Tuesday Feb 23 wasn’t the best day for the American alpine skiers, but the Nordic Combined Team produced an amazing performance and came away with an Olympic silver medal. U.S. Ski Team athletes Johnny Spillane, Todd Lodwick, Brett Camerota and Billy Demong all stepped onto the podium last night at the awards ceremony to collect their hardware.
Lodwick held something else while up on the stage, too–the late Paul Robbins’ trademark Scottish beret. In fact, just after the U.S. Team notched their silver at the Whistler Olympic Park, Lodwick told Robbins’ son DC that he felt Robbins there with him.

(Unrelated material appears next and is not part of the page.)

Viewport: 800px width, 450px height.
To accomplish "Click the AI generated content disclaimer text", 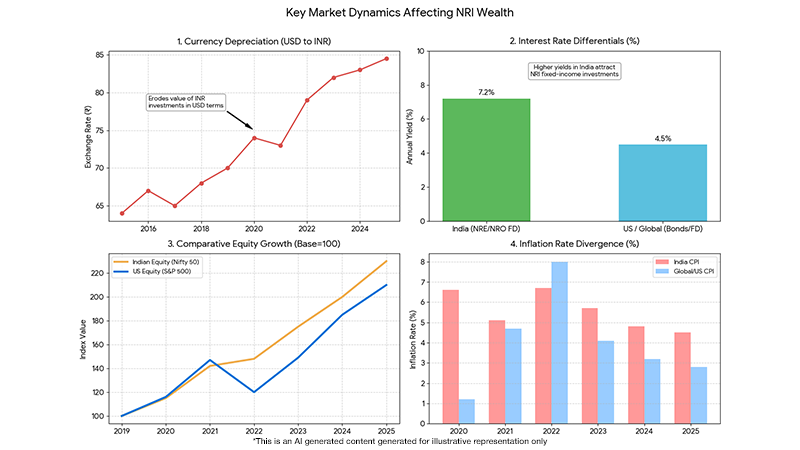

The lauded ski journalist was a fixture at Nordic events especially, and would surely have been there in person if he could. Paul Robbins had been the most noted Nordic sports writer for the past 30 years. He died two years ago from a heart attack.
To honor him, several friends including Tom Kelly, VP of Communications at USSA and Luke Bodensteiner, former cross country skier and current VP of USSA Athletics gathered after the Nordic Team event and found a quiet , tree-lined spot overlooking the toughest part of the cross country track where they buried Robbins’ ashes. Son DC and long-time friend, NBC correspondant Peter Graves said some words about Paul before everyone took turns covering the ashes with snow.
“Gravy (Peter Graves) said back in ’97 that they (he and Paul) made a promise that one or the other would bring the ashes back to the Olympics if they couldn’t be there,” DC said. “Gravy said he was making good on the promise.”